“Good Lord, I am. Last night before bed. How did you—”
“The book leaves an impression in your eyes. I can read it.”
“I’m dazzled. Absolutely dazzled. Let me buy you dinner so you can dazzle me more.”
“You have a mission.”
“Then we’ll meet for a drink after I find Miss King.” Thank goodness Koshka returned at that moment to remind me I wasn’t there on a blind date.
“It’s all clear,” I said. “We have to go. Now.”
“I respect your decision,” he said, “but if I cry about it later, don’t think less of me.”
“You’re incorrigible.”
“You started it by being so beautiful.”
Before I could say another word, he took me by the hand and headed for the door.
“They’re going to notice you holding hands with another man,” I whispered to him.
“Trust me, darling,” he said, “down here, they’ve seen everything.”
He steered us through the throng. Everyone looked a little too bleary-eyed to even notice who was passing, much less comment on us.

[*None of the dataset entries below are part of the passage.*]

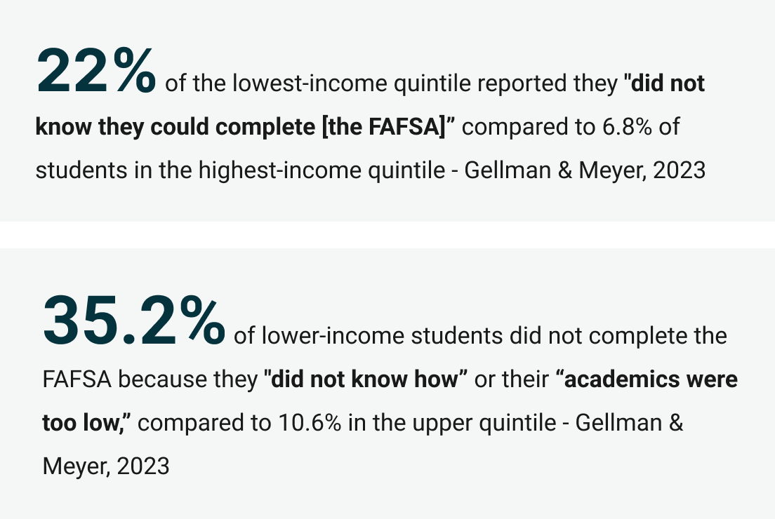
Task: Click the 10.6% figure
Action: click(310, 423)
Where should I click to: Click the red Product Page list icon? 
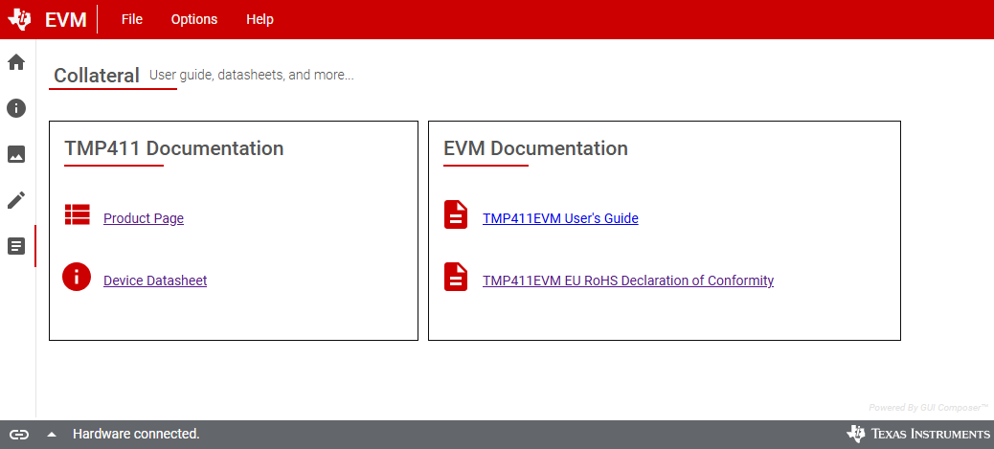click(x=77, y=214)
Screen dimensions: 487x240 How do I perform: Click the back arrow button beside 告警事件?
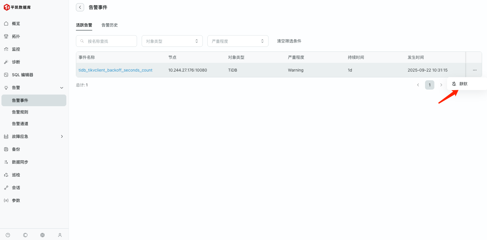point(80,7)
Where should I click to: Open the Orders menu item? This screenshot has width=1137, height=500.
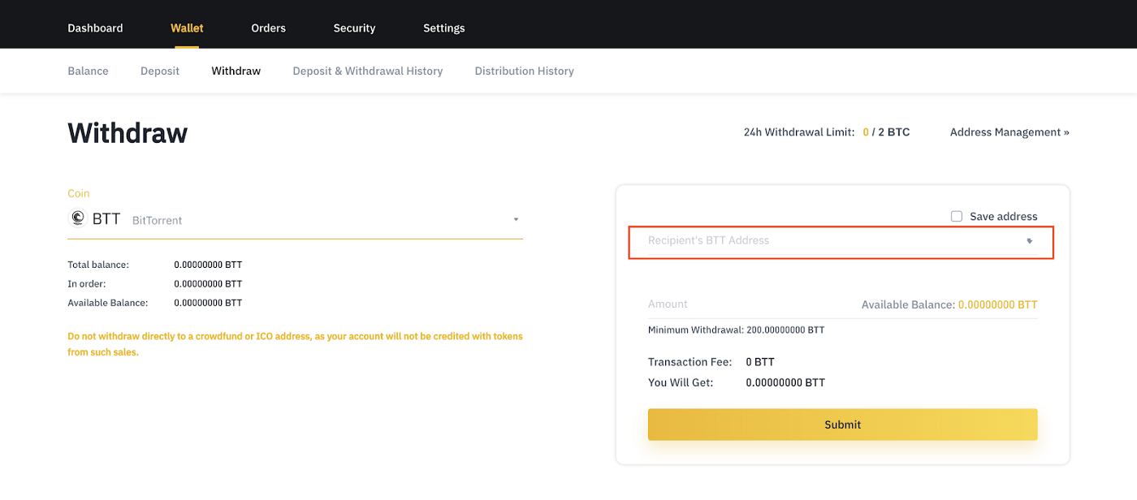(268, 28)
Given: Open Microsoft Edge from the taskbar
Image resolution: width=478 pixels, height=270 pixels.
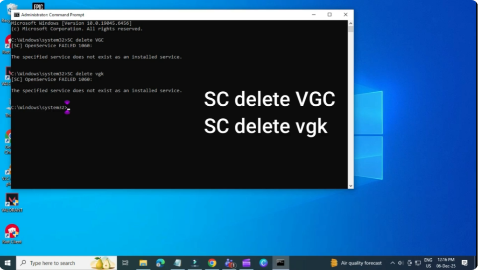Looking at the screenshot, I should coord(160,263).
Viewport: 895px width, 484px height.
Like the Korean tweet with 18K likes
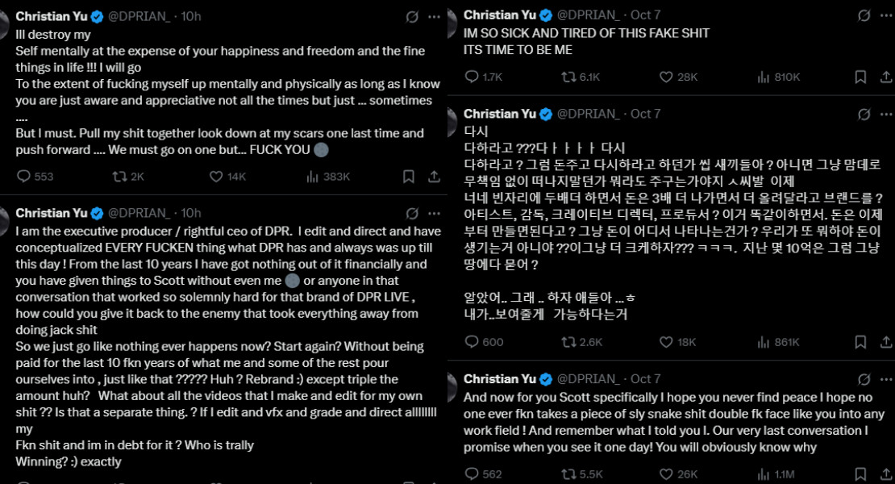(666, 342)
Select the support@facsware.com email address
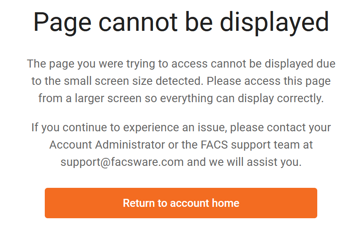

My plan was simple enough. Get Duke out of here so he could continue the story. In the now-missing scene, the Duke was supposed to spy on Edith King at the Bathtub, then follow her to the Lombard Hotel near Montrose Beach. All I had to do was send Duke to the hotel to catch up with Edith.
We reached the hat shop on the main floor. I scooped Koshka into my arms, cradling him to my chest as we made our slow way through the dark hat shop. Mannequin heads in fedoras and trilbies and bowlers seemed to stare at us as we passed.
“Odd, isn’t it? All these mannequin heads?” Duke whispered. “Makes one feel like you’re—”
“Being watched?” a man’s voice asked.
We froze.
The overhead lights came on suddenly, making it impossible to hide. Then the man stepped into our path. I recognized that stony face, those cold marble eyes. He, too, was dressed for Gangland Chicago in a fedora and black overcoat with a fur collar. And yes, he did, as Duke said, look like a man whose mother had never once kissed him good night.
“X,” I said.
“Hello, Rainy March,” the man said. “We meet again.”
He didn’t smile, but I could tell he was enjoying himself.
“That’s the blighter who got the drop on me,” Duke said, as he interposed his body between X and me. “Shall I thrash him for you? Do say yes.”
Duke’s voice was steady, brash, unafraid. Classic male bravado. While set in the 1930s, Duke’s early books had been written and published in the late 1940s and ’50s, during the height of the noir craze. Noir was a reaction to the societal tumult wrought by World War II, industrialization, women leaving home for the big cities and getting jobs. Noir detectives were their own breed, devils on the side of the angels, fighting a losing battle against evil but knowing no life other than the fight. That was part of the reason I’d fallen in love with Duke as a teenager—we’d both chosen the fighting life.
“She’ll say nothing if she knows what’s good for her,” X said as he pulled a gleaming, period-appropriate pistol from his jacket. “Now stay still. Time to burn the trash.”
“Trash? Are you speaking tomoi?” Duke said.
X shrugged. “What can I say? I don’t like your kind.”
“My kind? What is my kind?” Duke demanded. “Do you hate the English? If you’re Indian, Irish, or French, I’ll accept that answer but otherwise—”
“Shut up,” X said.
For the first time since meeting X, Duke’s charm faltered. “Do whatever you want with me,” he said, “but let the girl and her cat go.”